(Beginning of GIVEN RECORDS)
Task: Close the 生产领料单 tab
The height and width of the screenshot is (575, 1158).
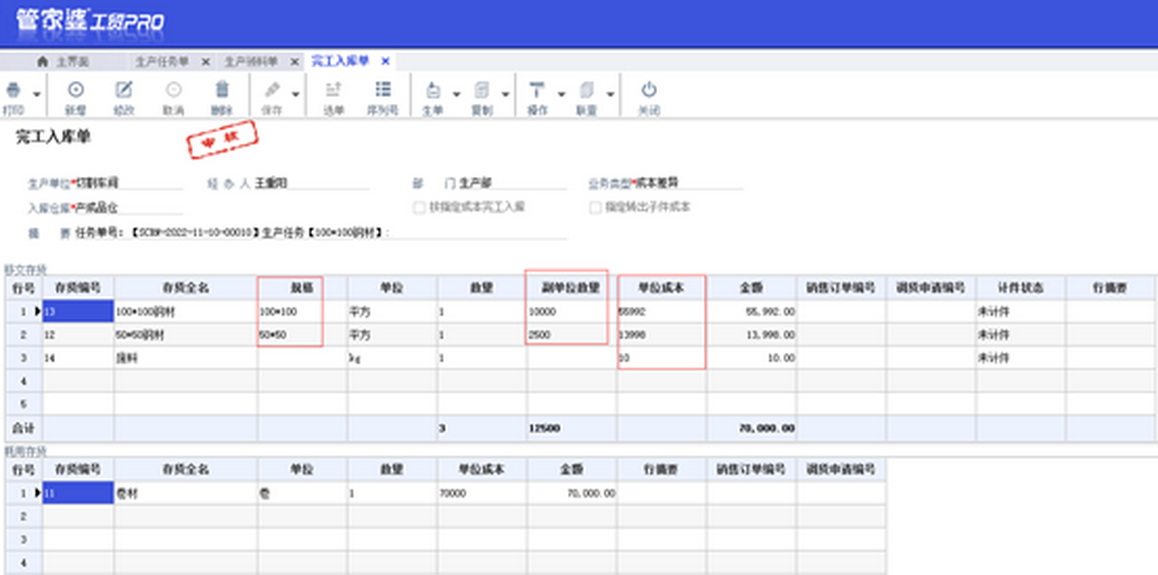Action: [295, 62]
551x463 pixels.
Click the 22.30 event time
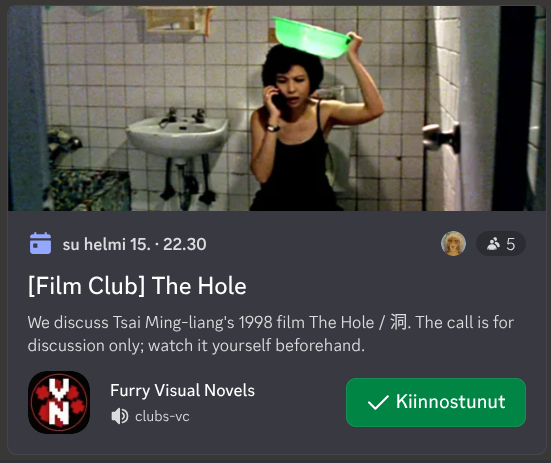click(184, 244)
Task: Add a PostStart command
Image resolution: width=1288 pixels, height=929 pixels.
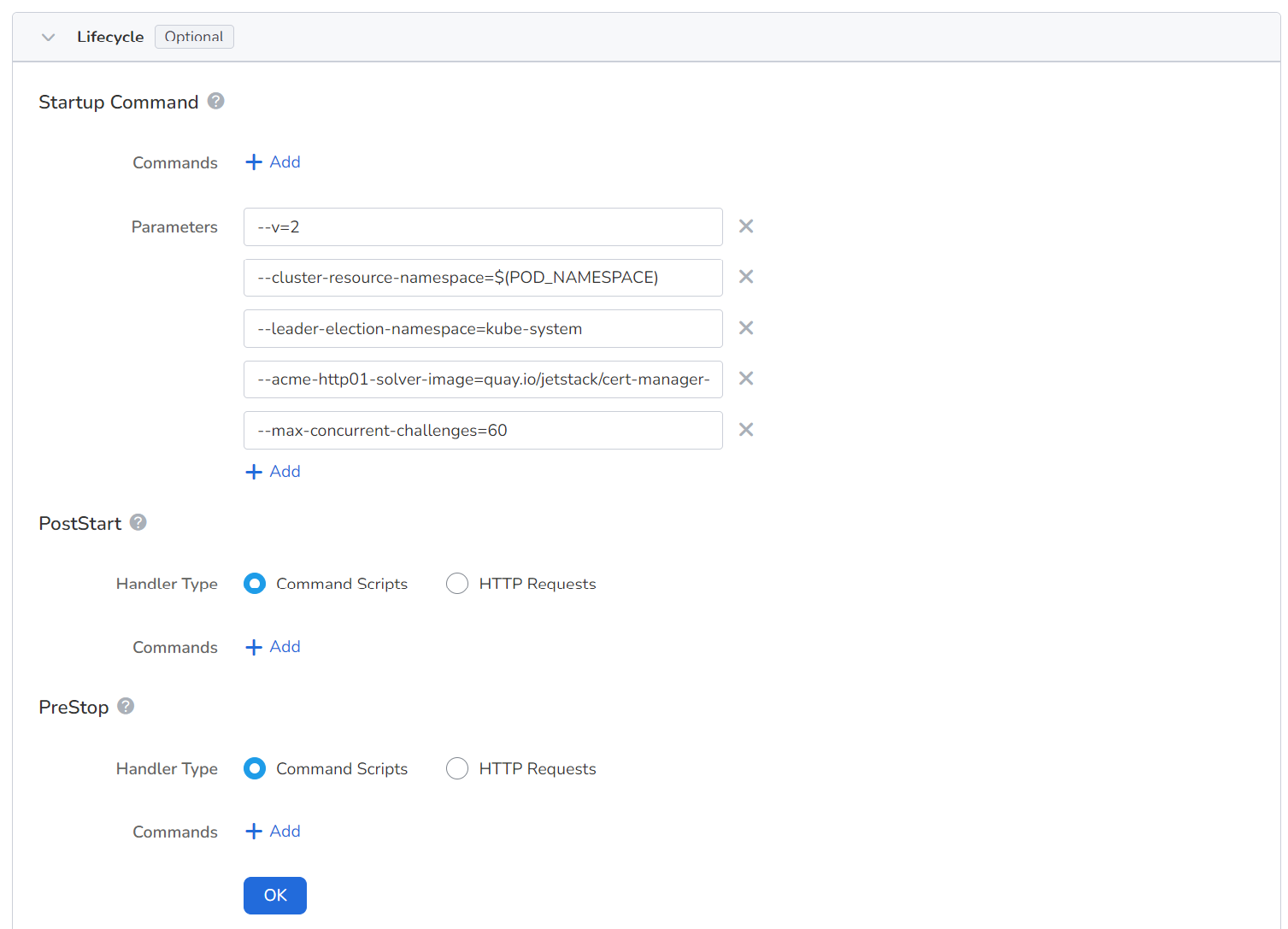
(End of GIVEN RECORDS)
§ WHAT IS BEING ASKED
Word for word, repeat only the lines from the line containing "Click the 22.30 event time" through the end of the data, without any pictures.

§ RESPONSE AREA
Click the 22.30 event time
click(184, 244)
Task: Add a PostStart command
Image resolution: width=1288 pixels, height=929 pixels.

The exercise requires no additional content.